FreeBSD Manual Pages

  
 
  

home | help
Lingua::EN::AddressParUser)Contributed Perl DocumenLingua::EN::AddressParse(3)

NAME
       Lingua::EN::AddressParse	- extract components of	a street address from
       free format text

SYNOPSIS
	   use Lingua::EN::AddressParse;

	   my %args =
	   (
	     country	 => 'US',
	     auto_clean	 => 1,
	     force_case	 => 1,
	     abbreviate_subcountry => 0,
	     abbreviated_subcountry_only => 0,
	     force_post_code =>	0
	   );

	   my $address = Lingua::EN::AddressParse->new(%args);
	   $error = $address->parse("40	1/2 N OLD MASSACHUSETTS	AVE APT	3B Washington Valley Washington	98100: HOLD MAIL");

	   print $address->report;

	       Country address format  'US'
	       Address type	       'suburban'
	       Non matching part       'HOLD MAIL '
	       Error		       '1'
	       Error descriptions      'non matching section : HOLD MAIL '
	       Warning		       '1'
	       Warning description     ''
	       Case all		       '40 1/2 N Old Massachusetts Ave Apt 3B Washington Valley	WA 98100'
	       COMPONENTS	       ''
	       base_street_name	       'Old Massachusetts'
	       post_code	       '98100'
	       property_identifier     '40 1/2'
	       street_direction_prefix 'N'
	       street_name	       'N Old Massachusetts'
	       street_type	       'Ave'
	       sub_property_identifier '3B'
	       sub_property_type       'Apt'
	       subcountry	       'WASHINGTON'
	       suburb		       'Washington Valley'

	   %address_components = $address->components;
	   print $address_components{sub_property_type};       # APT
	   print $address_components{sub_property_identifier}; # 3B
	   print $address_components{property_identifier};     # 40 1/2

	   %address_properties = $address->properties;
	   print $address_properties{type};	       # suburban
	   print $address_properties{non_matching};    # : HOLD	MAIL

	   $correct_casing = $address->case_all;

DESCRIPTION
       This module takes as input a suburban, rural or postal address in free
       format text such	as,

	   3080	28TH AVE N ST PETERSBURG, FL 33713-3810
	   12 1st Avenue N Suite # 2 Somewhere CA 12345	USA
	   C/O JOHN, KENNETH JR	POA 744	WIND RIVER DR SYLVANIA,	OH 43560-4317

	   9 Church Street, Abertillery, Mid Glamorgan NP13 1DA
	   27 Bury Street, Abingdon, Oxfordshire OX14 3QT

	   2A O'CONNELL	ST KEW NSW 2123
	   12/3-5 AUBREY ST MOUNT VICTORIA VICTORIA 3133
	   "OLD	REGRET"	WENTWORTH FALLS	NSW 2782 AUSTRALIA
	   GPO Box K318, HAYMARKET, NSW	2000

       and attempts to parse it. If successful,	the address is broken down
       into it's components and	useful functions can be	performed such as :

	   converting upper or lower case values to title case (2A O'Connell St	Kew NSW	2123)
	   extracting the addresses individual components      (2A,O'Connell,St,KEW,NSW,2123)
	   determining the type	of format the address is in    ('suburban')
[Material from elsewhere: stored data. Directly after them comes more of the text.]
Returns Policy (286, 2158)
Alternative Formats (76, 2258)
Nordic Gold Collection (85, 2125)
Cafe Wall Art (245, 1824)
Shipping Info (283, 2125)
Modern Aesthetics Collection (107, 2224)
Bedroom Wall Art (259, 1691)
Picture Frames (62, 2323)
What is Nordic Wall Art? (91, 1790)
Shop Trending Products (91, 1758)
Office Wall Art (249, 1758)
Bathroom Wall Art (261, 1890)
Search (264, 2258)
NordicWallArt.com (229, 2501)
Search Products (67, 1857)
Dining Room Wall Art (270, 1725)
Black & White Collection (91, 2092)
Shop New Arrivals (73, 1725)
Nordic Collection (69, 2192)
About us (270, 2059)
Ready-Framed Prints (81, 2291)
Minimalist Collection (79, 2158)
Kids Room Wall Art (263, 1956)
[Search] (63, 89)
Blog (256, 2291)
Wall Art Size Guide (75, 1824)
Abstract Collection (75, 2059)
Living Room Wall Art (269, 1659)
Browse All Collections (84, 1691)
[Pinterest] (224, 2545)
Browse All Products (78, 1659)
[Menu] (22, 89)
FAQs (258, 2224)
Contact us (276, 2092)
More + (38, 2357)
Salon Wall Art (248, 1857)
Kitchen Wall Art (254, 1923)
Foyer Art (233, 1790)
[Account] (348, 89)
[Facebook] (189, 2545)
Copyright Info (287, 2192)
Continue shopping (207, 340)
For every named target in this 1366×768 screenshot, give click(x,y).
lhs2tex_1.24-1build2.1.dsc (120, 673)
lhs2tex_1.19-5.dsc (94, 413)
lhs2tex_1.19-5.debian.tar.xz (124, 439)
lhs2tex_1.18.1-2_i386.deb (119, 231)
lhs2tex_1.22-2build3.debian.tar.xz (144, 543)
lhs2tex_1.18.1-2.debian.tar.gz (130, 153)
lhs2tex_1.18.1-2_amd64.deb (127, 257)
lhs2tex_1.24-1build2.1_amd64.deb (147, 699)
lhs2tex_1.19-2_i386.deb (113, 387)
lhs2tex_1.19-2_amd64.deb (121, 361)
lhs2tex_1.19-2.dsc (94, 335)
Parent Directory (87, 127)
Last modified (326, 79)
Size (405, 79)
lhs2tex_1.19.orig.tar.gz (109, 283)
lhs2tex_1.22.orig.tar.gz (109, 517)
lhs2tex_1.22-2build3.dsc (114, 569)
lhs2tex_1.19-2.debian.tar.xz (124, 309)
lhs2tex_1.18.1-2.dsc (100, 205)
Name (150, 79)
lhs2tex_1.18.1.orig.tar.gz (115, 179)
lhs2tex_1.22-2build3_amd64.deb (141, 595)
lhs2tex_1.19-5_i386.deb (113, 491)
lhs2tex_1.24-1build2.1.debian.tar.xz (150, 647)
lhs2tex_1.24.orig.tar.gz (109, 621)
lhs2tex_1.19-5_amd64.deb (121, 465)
       If the address cannot be	parsed you have	the option of cleaning the
       address of bad characters, or extracting	any portion that was parsed
       and the portion that failed.

       This module can be used for analysing and improving the quality of
       lists of	residential and	postal addresses.

       By using	a large	combination of regular expressiosn with	look ahead
       analysis, patterns can be parsed	that confuse many other	parsers.
       Examples	are

       Street names with several street	types: Lane Cove Road Suburbs which
       include street types: Smith Road	St Marys Suburbs that include state
       names: Fort Washington Washington

DEFINITIONS
       The following terms are used by AddressParse to define the components
       that can	make up	an address.

	   Pre cursor :	C/O MR A Smith...
	   Sub property	identifier : Level 1A Unit 2, Apartment	B, Lot 12, Suite # 12 ...
	   Property Identifier : 12/66A, 24-34,	2A, 23B/12C, 12/42-44, 2.5
	   Property name   : "Old Regret"
	   Post	Box	   : GP0 Box K123, LPO 2345, RMS 23 ...
	   Road	Box	   : RMB 24A, RMS 234 ...
	   Street Direction: North, SE,	Sth. etc
	   Street name	   : O'Hare, New South Head, The Causeway, Broadway
	   Street type	   : Road, Rd.,	St, Lane, Highway, Crescent, Circuit ...
	   Suburb	   : Dee Why, St. John's Wood ...
	   Sub country	   : NSW, New South Wales, ACT,	NY, New	Jersey AZ ...
	   Post	(zip) code : 2062, 34532-1234, SG12A 9ET
	   Country	   : Australia,	UK, US or Canada

       The main	 address formats  currently supported are as follows. (a ?
       means the component is optional):

	   'suburban' :	sub_property(?)	property_identifier(?) street street_type suburb subcountry post_code(?)country(?)

	   OR for the USA
	   'suburban' :	property_identifier(?) street street_type sub_property(?) suburb subcountry post_code(?) country(?)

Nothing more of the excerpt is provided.